Prevention through WASH initiative

As a preventive measure, experts have urged Nigerians on frequent hand washing routine against NTDs.

Also speaking at the media dialogue, Director, Health Environment Advocacy Learning (HEAL) Foundation, Mrs. Chioma Mong, noted that washing of our hands regularly and maintaining good hygiene are good preventive measures against the diseases.

She said the Water Sanitation and Hygiene (WASH) integration has been designed to take hand washing campaign and education to the grassroot for disease prevention.

“NTDs are parasitic and bacterial infections linked to poverty, poor sanitation, inadequate or unsafe water sources and substandard living condition. WASH is the collective term for water, sanitation and hygiene. Safe WASH practices are critical elements in the prevention of infections” she said.

Call for Intervention

Meanwhile, NTDs Programme National Cordinator , Dr. Anyaike , during his presentation called for swift intervention across all three tiers of government for elimination programmes and funding against NTDS.

“Government at all level should release a proportion 0.05 per cent of the total budget annually to implement critical activities to fast track NTD elimination in Nigeria.

“NTD interventions should be mainstreamed with the following and covered with funds allocated for the projects: the Northeast development and rehabilitation programme, Niger Delta and Ogoni Clean Up Project, Sustainable Development Goals Project in Nigeria, Home Grown School Feeding Project, mandate the office of the Sustainable Development Goals, programme to include funding for NTD activities on an annual basis.

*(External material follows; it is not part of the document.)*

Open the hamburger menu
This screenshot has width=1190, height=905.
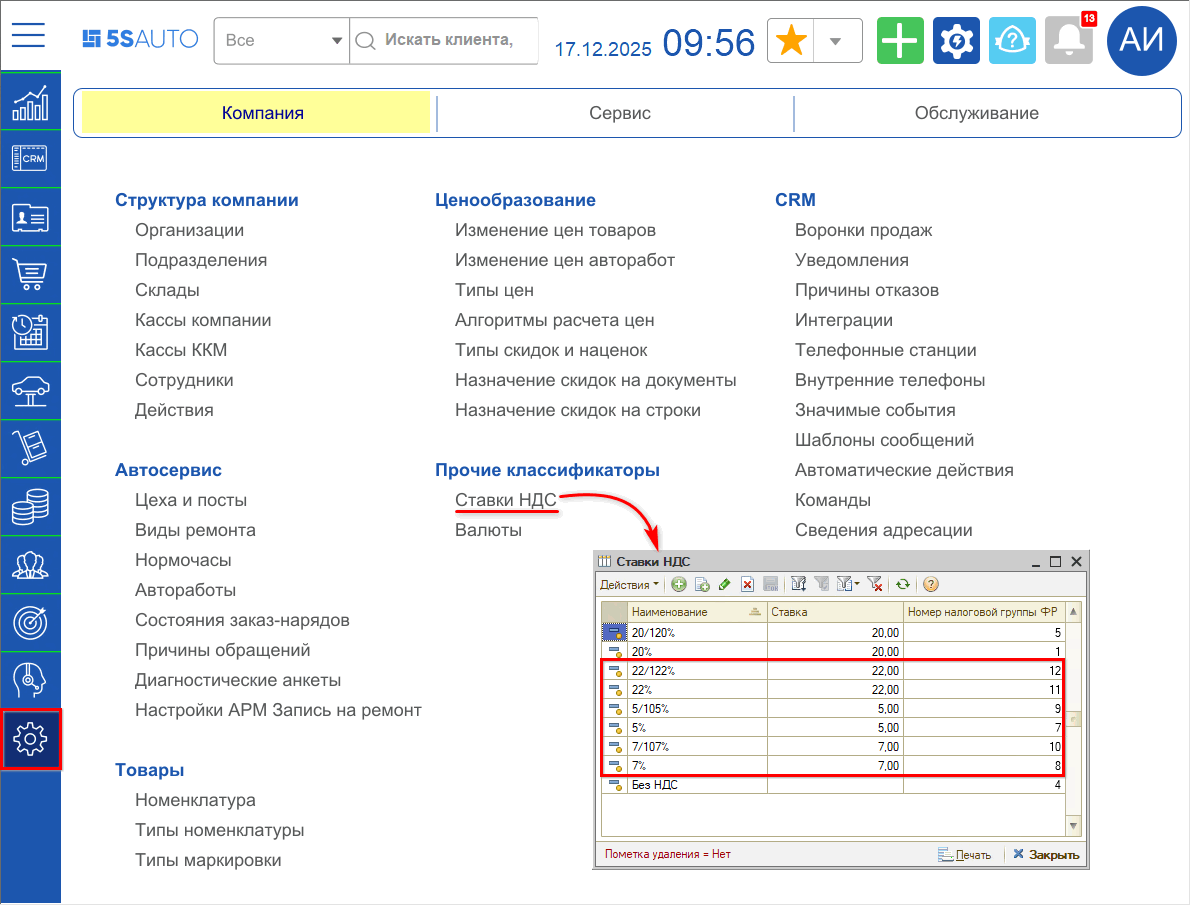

“Use NTD endemicity to prioritise provision of safe water sources nationwide, as was the case when Nigeria had Guinea worm endemic; approve prioritisation of safe water supply; sources of the location of potable water sources by the Ministry of Water Resources in all NTDs endemic communities in Nigeria, and give NTDs same priority and visibility that are given to HIV and AIDS, Malaria and Tuberculosis” he said.